Read the credentials file and the util functions file:

# add path to the directory where the following files are stored: 
# - aws_read_and_decrypt_creds.py
# - aws_read_and_decrypt_utils.py
sys.path.insert(0, "~/Documents/s3_test")

# read credentials variables from credentials file
import aws_read_and_decrypt_creds 
Successfully defined the following environment variables: BEIWE_SERVER_AWS_ACCESS_KEY_ID, BEIWE_SERVER_AWS_SECRET_ACCESS_KEY, S3_REGION_NAME, S3_BUCKET, STUDY_FOLDER, DECRYPTION_KEY_STRING
# read util functions file
# (assumes we have read credentials file in the line above)
import aws_read_and_decrypt_utils as dcr

Define exemplary Beiwe ID value. Note the true value was replaced by “foobar” placeholder for public presentation.

beiwe_id = "foobar0"

There are two Beiwe data “groups”: chunked and non-chunked. Some Beiwe data streams are stored as chunked data and some other streams as non-chunked data.

Browsing chunked data

To list paths to all data files of type “chunked” for given Beiwe ID, run:

lpf_out = dcr.list_processed_files(beiwe_id)
lpf_out_l = list(lpf_out)
len(lpf_out_l)
22630

For chunked data, paths for the data files most often have 5 elements and are of the form: CHUNKED_DATA/<STUDY_NAME>/<beiwe_id>/<Beiwe data stream name>/<file name>.

To learn Beiwe data streams available for this Beiwe ID, we pull 4-th element of the path from each, and get their unique values.

lpf_datastreams = [k.split("/")[3] for k in lpf_out_l]
list(set(lpf_datastreams))
['power_state', 'accelerometer', 'magnetometer', 'gps', 'identifiers', 'ios_log', 'proximity', 'gyro', 'reachability', 'survey_timings']

To subset all data files paths to those for accelerometer Beiwe data stream only, run:

# filter to keep paths with 'accelerometer' phrase only
lpf_out_l_acc = [k for k in lpf_out_l if '/accelerometer/' in k]
len(lpf_out_l_acc)
3865

Reading in chunked data

For one file path, to read data from that file from S3, decrypt, and convert into Pandas DataFrame, run:

# select one exemplary path of, say, acceleromtry data
fpath = lpf_out_l_acc[123]
# read data from that file from S3, decrypt
download_out = dcr.download(fpath)
# convert bytes stream into Pandas DataFrame
data = pd.read_csv(BytesIO(download_out))
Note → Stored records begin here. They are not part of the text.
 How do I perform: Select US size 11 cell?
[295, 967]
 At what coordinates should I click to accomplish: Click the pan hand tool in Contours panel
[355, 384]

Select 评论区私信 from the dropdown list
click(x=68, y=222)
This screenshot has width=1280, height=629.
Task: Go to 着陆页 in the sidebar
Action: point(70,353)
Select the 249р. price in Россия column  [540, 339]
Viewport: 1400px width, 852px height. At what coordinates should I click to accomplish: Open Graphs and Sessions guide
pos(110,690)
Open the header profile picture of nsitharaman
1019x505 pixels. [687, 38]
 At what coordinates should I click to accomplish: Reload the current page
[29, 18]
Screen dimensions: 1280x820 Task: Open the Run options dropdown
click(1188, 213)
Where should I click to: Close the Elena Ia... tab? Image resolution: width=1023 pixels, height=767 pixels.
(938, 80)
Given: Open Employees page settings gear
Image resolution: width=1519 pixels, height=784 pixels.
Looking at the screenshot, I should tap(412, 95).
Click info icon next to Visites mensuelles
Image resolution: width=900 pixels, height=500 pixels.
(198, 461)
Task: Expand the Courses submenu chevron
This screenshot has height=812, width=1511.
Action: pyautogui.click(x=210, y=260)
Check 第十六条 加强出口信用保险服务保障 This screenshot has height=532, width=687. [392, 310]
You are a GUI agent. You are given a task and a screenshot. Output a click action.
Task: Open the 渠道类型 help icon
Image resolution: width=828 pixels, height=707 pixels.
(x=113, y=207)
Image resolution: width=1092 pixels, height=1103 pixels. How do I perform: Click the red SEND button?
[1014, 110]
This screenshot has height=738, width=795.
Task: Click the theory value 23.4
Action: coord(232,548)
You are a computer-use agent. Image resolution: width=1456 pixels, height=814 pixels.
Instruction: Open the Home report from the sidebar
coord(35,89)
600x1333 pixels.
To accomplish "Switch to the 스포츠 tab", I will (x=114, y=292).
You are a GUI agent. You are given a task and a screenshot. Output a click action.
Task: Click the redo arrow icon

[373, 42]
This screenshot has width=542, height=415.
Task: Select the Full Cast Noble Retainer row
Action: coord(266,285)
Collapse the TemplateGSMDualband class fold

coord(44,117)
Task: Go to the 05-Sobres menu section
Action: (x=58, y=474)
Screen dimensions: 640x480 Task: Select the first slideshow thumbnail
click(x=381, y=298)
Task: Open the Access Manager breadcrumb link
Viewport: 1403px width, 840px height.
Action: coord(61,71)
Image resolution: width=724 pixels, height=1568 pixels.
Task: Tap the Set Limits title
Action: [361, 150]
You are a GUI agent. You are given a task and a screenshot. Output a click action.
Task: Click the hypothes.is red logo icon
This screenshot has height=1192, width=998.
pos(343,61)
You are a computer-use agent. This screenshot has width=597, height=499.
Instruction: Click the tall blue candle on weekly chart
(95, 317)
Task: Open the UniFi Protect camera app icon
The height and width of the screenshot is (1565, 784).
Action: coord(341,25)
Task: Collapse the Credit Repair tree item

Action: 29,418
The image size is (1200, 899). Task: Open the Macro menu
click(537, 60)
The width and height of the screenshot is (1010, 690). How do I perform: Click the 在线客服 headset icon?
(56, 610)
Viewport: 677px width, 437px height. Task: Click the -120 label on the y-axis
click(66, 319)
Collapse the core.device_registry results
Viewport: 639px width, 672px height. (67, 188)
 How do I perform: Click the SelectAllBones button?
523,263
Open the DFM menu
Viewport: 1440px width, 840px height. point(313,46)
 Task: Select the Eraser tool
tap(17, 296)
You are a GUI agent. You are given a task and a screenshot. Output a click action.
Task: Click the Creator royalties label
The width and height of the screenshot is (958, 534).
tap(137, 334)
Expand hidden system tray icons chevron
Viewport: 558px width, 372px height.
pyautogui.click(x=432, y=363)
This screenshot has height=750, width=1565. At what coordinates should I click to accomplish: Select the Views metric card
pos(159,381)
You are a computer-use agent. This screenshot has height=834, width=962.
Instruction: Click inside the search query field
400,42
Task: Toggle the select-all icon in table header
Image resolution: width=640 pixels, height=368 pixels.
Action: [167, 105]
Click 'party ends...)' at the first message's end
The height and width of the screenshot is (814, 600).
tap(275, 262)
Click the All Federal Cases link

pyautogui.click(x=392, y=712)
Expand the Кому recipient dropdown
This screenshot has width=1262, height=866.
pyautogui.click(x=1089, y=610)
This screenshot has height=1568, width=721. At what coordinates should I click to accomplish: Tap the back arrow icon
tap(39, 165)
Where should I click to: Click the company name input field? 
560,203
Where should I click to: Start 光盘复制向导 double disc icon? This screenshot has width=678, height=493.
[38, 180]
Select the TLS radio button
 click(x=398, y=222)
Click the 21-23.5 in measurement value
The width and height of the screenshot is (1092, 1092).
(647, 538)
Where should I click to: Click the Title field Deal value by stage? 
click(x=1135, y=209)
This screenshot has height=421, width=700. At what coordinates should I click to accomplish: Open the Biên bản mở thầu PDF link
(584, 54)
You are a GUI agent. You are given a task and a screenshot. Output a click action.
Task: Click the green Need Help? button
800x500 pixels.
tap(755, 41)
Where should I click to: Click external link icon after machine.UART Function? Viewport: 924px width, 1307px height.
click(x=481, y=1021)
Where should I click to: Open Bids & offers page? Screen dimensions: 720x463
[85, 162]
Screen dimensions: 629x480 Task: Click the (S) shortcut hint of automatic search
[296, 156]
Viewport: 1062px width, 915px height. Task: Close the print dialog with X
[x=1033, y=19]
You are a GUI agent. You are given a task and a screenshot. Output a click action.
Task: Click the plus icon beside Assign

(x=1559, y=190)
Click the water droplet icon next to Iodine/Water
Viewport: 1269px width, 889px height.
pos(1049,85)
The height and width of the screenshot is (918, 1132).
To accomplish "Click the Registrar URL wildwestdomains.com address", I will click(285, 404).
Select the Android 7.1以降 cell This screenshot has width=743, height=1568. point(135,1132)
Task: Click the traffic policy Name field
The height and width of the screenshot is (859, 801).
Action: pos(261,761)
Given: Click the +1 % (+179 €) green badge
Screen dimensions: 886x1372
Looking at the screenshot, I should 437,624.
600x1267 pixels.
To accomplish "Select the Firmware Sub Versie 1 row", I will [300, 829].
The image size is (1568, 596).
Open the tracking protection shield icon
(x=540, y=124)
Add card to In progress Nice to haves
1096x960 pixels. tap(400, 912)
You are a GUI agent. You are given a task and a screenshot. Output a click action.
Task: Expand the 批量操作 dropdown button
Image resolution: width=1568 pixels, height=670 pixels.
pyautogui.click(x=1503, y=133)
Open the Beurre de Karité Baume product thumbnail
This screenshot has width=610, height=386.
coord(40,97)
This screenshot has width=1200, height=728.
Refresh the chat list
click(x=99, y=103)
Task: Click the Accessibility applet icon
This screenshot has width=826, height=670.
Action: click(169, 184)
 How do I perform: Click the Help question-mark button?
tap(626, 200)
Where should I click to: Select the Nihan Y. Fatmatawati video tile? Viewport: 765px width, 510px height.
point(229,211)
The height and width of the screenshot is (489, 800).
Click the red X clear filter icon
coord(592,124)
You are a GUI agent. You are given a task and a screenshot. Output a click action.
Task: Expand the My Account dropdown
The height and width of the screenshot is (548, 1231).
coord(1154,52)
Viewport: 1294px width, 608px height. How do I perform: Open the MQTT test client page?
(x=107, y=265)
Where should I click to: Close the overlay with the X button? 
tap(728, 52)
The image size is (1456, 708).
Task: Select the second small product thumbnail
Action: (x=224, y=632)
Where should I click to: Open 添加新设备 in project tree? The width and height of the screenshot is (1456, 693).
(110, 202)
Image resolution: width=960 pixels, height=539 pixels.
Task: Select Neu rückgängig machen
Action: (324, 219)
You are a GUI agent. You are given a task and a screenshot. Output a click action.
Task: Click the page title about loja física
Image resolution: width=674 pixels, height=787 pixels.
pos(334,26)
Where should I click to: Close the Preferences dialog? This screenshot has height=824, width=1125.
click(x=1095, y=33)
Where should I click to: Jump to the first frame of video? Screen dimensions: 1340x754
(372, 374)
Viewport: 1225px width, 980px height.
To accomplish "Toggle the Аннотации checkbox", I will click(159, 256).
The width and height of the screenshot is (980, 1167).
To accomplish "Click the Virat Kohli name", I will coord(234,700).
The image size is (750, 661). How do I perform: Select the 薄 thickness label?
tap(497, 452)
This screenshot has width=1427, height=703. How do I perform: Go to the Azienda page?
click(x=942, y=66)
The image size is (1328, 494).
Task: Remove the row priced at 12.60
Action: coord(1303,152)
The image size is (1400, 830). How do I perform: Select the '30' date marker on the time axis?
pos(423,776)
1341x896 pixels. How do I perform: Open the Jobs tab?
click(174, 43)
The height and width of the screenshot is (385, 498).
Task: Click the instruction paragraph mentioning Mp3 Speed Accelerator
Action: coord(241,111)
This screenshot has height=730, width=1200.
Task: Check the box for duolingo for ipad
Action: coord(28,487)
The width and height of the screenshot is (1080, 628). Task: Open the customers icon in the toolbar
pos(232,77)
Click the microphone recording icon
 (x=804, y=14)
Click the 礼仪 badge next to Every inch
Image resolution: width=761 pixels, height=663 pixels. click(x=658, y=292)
The data object can be now conveniently used for further processing and analysis, and/or get saved to a local file.

Browsing non-chunked data

To list paths to all data files of type “non-chunked” for given Beiwe ID, run:

lrf_out = dcr.list_raw_files(beiwe_id)
lrf_out_l = list(lrf_out)
len(lrf_out_l)
19097

For non-chunked data, the data files have paths of different number of path elemements:

(a) files which path has 2 elements: <STUDY_NAME>/<file_name>; (b) files which path has 3 elements: <STUDY_NAME>/<beiwe_id>/<file name>; (c) files which path has 4 elements: <STUDY_NAME>/<beiwe_id>/<data stream name>/<file name>; (d) files which path has 5 elements: <STUDY_NAME>/<beiwe_id>/<data stream name>/<data stream subgroup name>/<file name>.

Typically,

(a) is the case only for one data file which name is identical with the Beiwe ID; (b) is the case only for two data files, so called “identifiers” files; (d) is the case when there is a data stream subgroup name present, e.g.: separate subdirectories for specific survey instance names for a surveyTimings Beiwe data stream.

To list data streams for files which path has 4 elements, run:

lrf_datastreams = [k.split("/")[2] for k in lrf_out_l if len(k.split("/")) == 4]
list(set(lrf_datastreams))
['reachability', 'powerState', 'magnetometer', 'gps', 'proximity', 'gyro', 'accel']

To list data streams for files which path has 5 elements, run:

lrf_datastreams = [k.split("/")[2]  for k in lrf_out_l if len(k.split("/")) == 5]
list(set(lrf_datastreams))
['surveyTimings', 'voiceRecording', 'ios', 'surveyAnswers']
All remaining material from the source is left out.